Within the framework of a similar paradigm implemented in
agriculture in Israel proper, an officer or an operative of a
manpower cum security agency could accompany 10-15 Palestinians
generating an income worth NIS 50,000 per month. In other words,
the burden of on-site employers' security is equivalent to 25% of
the income generated by Palestinian employees. Daily passage
through near-fool-proof border facility and other off-site
arrangements will add 2.5-5%. All in all, the cost of security
arrangements may amount to 30% of the value added.
If this paradigm were implemented in the construction sector, the
equivalent percentage-expenses would be smaller, for two reasons:
1) the larger number of employees per site; and 2) value added per
employee, which is 40% higher than in agriculture. In that case the
calculated overall burden of security may drop to 10-15% of the
generated value added.
It should be understood that this theoretical paradigm is not
intended for practical implementation. Its sole purpose is to allow
for the approximation of an upper-limit (perceived) cost burden.
The individual employer or employee is not necessarily meant to
carry that cost. Calculating security costs as a percentage of the
wage-bill is merely a way to point out that the claimed wage-tax is
not prohibitive. In view of the alternative - high Palestinian
unemployment - it seems a bearable percentage.
3. Concluding Remarks
The "heyday" of Palestinian employment in Israel cannot be
restored. The physical barrier between the territories, with the
best conceivable passage facility, will not allow the revival of
the pre-1987 practically free movement of private cars carrying
workers from the Palestinian territories into the metropolis of
Greater Tel Aviv. That kind of trust is lost.
Moreover, the Israel of 2007 is not the Israel of the late 1980s or
early 1990s. At present, agriculture and construction account for
7% of Israel's total employment, as compared with 12% in the "good
old days." Furthermore, employment in other receptive industries
like garment and textiles, which engaged thousands of Palestinian
employees, has dropped from 16% of Israel's total industrial
employment to 6%.
We cannot revive the past. Still, we can and should do our best
under the present circumstances.
Endnotes
1 For instance: Sadan, E., "Employment of Palestinians in Israel"
and "Prompt Industrial-Economic Development in Gaza," reports
prepared for the Minister of Defense, May 1989, August 1991; and
"The Best Way for Both Sides," Palestine-Israel Journal, Vol.1,
No.1, 1994.
2 Sadan, E. & Lowental, R. "Save the Union," Palestine-Israel
Journal, Vol. 4 No.3/4, 1997; and "Reversing the Tide",
Palestine-Israel Journal, Vol. 6 No.3, 1999.
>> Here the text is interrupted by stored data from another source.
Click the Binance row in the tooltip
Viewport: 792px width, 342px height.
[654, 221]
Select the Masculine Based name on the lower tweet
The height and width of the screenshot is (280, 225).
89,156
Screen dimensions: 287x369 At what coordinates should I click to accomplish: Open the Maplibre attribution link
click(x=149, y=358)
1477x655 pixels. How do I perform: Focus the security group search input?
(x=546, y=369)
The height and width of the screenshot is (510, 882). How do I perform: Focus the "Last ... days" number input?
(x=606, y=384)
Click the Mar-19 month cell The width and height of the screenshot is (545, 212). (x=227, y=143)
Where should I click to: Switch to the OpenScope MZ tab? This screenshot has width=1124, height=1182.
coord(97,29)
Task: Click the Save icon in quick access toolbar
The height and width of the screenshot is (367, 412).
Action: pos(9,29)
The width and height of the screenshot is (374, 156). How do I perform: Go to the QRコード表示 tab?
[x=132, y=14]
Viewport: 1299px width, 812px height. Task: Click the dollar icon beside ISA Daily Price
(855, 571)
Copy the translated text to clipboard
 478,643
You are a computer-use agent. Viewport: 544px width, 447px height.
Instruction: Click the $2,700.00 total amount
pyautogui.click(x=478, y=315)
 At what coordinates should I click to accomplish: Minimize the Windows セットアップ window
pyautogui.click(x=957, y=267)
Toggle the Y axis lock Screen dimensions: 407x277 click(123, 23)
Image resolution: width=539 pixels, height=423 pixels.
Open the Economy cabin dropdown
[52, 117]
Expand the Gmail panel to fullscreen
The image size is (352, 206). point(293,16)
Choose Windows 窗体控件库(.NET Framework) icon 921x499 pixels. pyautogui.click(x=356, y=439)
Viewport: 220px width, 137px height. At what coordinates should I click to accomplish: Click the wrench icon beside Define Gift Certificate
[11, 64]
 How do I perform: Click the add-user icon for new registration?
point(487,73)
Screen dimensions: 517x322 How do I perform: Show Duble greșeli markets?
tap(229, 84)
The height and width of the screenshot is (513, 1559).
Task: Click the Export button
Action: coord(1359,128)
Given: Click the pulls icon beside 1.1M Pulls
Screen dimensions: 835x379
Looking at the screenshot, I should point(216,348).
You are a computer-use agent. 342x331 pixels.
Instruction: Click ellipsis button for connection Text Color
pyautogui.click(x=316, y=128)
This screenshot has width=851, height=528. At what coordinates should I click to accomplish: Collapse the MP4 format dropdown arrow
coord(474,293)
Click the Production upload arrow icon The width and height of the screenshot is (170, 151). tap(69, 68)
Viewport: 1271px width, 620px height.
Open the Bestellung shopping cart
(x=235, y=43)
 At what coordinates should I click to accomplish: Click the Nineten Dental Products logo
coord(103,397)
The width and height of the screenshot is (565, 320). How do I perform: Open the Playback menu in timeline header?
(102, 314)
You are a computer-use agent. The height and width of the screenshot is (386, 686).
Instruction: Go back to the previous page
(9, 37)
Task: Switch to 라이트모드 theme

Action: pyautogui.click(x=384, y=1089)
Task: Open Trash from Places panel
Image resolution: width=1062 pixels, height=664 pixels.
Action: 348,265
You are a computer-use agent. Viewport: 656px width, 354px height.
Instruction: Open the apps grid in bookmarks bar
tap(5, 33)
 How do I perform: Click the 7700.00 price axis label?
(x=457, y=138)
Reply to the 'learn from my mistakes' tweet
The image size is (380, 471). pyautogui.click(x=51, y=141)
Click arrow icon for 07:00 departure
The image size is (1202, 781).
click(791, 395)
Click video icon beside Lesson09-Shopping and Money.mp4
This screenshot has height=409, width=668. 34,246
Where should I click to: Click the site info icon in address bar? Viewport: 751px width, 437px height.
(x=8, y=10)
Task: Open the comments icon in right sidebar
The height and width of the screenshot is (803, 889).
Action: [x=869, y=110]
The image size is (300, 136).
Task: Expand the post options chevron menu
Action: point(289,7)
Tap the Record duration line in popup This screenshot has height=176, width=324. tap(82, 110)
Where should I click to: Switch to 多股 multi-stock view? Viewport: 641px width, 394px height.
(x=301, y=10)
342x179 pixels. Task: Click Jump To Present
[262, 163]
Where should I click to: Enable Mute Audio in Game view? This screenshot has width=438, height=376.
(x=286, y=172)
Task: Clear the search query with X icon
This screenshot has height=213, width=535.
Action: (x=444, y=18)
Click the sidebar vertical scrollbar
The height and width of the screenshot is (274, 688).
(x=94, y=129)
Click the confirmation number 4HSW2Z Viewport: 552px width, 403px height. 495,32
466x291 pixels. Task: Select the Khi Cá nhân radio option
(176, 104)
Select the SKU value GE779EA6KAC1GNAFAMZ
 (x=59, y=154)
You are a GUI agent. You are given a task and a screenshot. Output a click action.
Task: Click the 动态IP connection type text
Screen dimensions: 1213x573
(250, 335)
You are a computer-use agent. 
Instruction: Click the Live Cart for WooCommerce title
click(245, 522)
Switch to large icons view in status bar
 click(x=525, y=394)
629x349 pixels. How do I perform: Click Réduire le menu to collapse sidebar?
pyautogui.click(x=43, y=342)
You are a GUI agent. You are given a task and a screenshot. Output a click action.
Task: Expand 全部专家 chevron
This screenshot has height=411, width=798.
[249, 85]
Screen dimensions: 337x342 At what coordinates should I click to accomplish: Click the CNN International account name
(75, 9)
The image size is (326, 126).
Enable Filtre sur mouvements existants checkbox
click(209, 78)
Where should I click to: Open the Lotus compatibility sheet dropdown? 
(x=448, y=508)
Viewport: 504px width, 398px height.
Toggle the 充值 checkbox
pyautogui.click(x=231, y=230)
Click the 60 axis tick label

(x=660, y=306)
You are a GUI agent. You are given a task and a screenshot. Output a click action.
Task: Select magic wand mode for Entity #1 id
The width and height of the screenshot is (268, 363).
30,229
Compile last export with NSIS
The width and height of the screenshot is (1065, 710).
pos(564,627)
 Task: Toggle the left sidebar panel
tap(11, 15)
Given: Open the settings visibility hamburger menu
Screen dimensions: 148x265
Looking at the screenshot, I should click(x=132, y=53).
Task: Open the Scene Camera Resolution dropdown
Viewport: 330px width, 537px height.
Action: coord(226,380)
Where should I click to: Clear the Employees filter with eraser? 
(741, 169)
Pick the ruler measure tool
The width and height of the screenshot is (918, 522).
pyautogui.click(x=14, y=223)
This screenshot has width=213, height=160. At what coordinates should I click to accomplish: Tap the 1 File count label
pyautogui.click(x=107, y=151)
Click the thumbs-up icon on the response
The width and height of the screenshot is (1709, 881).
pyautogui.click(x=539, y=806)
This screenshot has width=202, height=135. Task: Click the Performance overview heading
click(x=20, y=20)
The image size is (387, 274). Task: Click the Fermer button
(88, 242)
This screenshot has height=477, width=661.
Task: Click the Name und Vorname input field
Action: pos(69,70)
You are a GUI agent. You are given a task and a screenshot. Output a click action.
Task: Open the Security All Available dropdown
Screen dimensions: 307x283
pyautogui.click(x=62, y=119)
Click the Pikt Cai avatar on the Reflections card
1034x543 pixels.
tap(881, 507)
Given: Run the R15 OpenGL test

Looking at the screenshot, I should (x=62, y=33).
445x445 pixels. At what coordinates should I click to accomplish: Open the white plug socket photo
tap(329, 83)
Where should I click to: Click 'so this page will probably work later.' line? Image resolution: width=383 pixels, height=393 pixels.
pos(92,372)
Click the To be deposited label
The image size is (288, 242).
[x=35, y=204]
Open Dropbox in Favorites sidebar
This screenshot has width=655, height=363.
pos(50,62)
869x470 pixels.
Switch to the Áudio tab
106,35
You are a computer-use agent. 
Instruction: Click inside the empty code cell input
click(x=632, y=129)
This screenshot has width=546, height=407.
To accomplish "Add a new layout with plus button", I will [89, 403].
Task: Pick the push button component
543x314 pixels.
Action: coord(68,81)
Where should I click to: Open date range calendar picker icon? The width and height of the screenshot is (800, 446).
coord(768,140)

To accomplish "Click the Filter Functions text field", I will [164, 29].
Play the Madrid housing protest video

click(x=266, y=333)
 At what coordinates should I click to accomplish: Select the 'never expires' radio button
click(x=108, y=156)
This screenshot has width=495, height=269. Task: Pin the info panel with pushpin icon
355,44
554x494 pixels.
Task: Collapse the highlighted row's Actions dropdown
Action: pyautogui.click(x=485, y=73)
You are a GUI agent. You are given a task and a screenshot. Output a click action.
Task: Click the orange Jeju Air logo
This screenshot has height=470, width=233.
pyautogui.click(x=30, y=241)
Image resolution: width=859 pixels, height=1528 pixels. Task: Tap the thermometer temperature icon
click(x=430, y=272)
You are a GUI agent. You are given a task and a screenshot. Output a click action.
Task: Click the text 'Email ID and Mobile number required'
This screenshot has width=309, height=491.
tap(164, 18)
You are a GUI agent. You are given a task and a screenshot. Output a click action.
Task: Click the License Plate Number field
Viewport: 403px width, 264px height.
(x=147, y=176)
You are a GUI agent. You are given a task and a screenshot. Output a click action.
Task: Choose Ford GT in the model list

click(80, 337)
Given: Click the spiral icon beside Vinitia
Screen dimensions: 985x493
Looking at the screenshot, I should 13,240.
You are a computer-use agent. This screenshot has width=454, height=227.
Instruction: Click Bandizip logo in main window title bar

3 Data employed in Figure 1 from 1968 to 1995 are current dollar
values adjusted to price levels in the mid-1990s. Data from 1995 to
2006 are dollar values at current prices. The approximated values
were derived from series and occasional communications of Israel
CBS and the IDF, the Palestine CBS, the World Bank and the
International Monetary Fund, UNCTAD and the CIA.
4 Compare, for example , the employment figures contemplated in:
The World Bank (2002), Long-Term Policy Options for the Palestinian
Economy; the World Bank (2005), The Palestinian Economy and
Prospects for its Recovery; and the International Monetary Fund -
the World Bank (2007), West Bank and Gaza, Economic Developments in
2006 - A First Assessment. Note that the actual figure consistent
with the statistics underlying Figure 3 below is 31,500.
5 Source: Israel CBS, Balance of Payment Accounts, 2006. Note that
the outlay of $2 billion indicated by Figure 3 for foreign workers
from abroad represents 185,000 workers (45% illegal).